Have been a teacher for 20-odd years. Currently 0.6FT. Have just seen a post advertised within the LA which really interests me (quite unusual and related to something I'm particularly experienced/interested in). It's teaching related, but the hours are 0.6FT without school hols off. It involves countywide travel to schools and office work.

Has anyone made a similar move? Are you glad you did? Was it hard to adjust?

The pay is identical to my current salary, but without school hols off, it would mean having to pay a lot more for childcare (DC is in a term time only nursery) which worries me. (It also involves a lot of travel with my own car which again could affect me financially).

DP's response was, 'well you usually work half your holidays anyway' but even doing school prep at home in the hols is not the same as having to actually 'turn up', if that makes sense?

I have no doubts about the post itself. It's just the lack of hols, especially with a young DC) and just the unknown of working 'normal' hours. There's also getting my head around working more hours for what will effectively be less pay. I need to balance that against the reward of doing something new and different.

Any advice?

NuffSaidSam Fri 12-May-17 21:31:34

If you don't have the school holidays off then presumably you can choose your holidays for the first time?

You've got the option of finally having a cheap term-time holiday or possibly just taking your holiday in the holidays. Would DH be able to cover some of the childcare too? If so, you could continue with the term-time nursery, possibly.

Would the use of your own car not being reimbursed?

Will it really be more hours when you factor in all the extra work teachers do?

Does it offer any long term advantages over teaching? Promotions/pay rises that sort of thing.

Whatawaytomakealiving Fri 12-May-17 21:34:06

It maybe that even though you don't get school holidays (what holidays anyway with the work we do during them?) there maybe less of a need to be 'in the office' when schools are closed. I worked for an LA and this was the case. School holidays meant time to catch up with paperwork, read plans, write statements. This could be done at home. There were some meeting days but not as many. I didn't actually notice much difference. (But then reflecting on my last 6 week holiday from school, I can't remember having a break except for my week abroad)

It would be worth you asking the question?

rollonthesummer Fri 12-May-17 21:36:09

Can you take holidays during term time?

ASauvingnonADay Fri 12-May-17 21:41:25

I once had a school-but-no-holidays job, and I couldn't take holiday in term time, which was quite restrictive. Otherwise all was good.

youarenotkiddingme Fri 12-May-17 21:44:46

I'd consider what the hours involved over a year will be compared to the hours involved in teaching.
It may be less!

When does LO start school? When they do does the childcare cost compare to what you're paying now for term time only if it's wrap around care and holiday clubs?
I'd also look at WFH options during school holidays.

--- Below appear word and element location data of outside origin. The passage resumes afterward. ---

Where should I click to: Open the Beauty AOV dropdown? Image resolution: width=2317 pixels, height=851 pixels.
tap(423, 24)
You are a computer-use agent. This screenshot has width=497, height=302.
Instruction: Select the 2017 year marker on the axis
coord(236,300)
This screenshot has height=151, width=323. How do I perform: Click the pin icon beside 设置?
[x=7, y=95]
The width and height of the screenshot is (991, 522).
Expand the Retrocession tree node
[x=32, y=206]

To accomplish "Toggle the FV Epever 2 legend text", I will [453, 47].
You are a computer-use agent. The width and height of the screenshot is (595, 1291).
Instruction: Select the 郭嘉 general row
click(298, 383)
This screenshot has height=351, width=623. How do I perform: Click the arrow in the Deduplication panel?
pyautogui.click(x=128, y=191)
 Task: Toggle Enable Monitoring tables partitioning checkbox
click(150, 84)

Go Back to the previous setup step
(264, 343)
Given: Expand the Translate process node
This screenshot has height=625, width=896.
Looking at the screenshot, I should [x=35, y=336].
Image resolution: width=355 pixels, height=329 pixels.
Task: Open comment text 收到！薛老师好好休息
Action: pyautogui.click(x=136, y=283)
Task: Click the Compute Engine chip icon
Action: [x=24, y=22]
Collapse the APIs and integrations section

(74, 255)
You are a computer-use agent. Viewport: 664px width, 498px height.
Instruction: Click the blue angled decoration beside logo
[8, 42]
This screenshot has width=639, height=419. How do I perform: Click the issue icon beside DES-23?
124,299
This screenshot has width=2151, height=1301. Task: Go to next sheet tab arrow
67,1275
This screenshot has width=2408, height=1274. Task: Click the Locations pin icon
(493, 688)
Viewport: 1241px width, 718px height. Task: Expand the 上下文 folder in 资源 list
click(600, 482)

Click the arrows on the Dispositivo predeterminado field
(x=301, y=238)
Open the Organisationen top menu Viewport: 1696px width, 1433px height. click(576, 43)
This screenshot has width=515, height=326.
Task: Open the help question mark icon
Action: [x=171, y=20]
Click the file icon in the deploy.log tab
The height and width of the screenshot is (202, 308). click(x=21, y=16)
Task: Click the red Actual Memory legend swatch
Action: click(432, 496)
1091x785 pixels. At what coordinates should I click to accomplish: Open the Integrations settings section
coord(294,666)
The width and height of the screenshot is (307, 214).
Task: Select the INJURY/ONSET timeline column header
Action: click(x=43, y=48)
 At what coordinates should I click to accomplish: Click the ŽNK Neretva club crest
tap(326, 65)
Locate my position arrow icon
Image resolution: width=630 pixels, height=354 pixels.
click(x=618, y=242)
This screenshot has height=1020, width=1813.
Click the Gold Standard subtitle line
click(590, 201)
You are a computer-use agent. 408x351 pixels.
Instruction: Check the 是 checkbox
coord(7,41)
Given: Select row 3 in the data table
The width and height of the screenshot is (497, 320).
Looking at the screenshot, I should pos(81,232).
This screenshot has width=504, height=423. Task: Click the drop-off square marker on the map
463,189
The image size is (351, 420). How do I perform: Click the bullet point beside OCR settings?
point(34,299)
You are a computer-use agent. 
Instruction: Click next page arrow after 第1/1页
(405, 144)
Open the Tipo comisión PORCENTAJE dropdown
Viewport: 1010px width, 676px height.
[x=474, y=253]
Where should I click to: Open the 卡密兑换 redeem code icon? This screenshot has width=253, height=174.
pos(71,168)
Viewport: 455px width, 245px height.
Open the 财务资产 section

Sometimes quality of life improves with a job change even if financial circumstances remain the same.

1nsanityscatching Fri 12-May-17 21:50:48

Ds works for the LA in a school support role and works school holidays and travels around the County visiting schools. He receives a mileage allowance of I think 49p per mile (could be more now as I'm remembering from a few years back) which is standard for our LA.

Rufus27 Fri 12-May-17 23:05:00

Thanks so much. Lots to think about here that I'd not considered. DS is one so a while til he's at school and DP works really irregular shifts ( no two weeks ever the same) plus he's not allowed holiday in school hols which is annoying. I will call on Monday and find out more.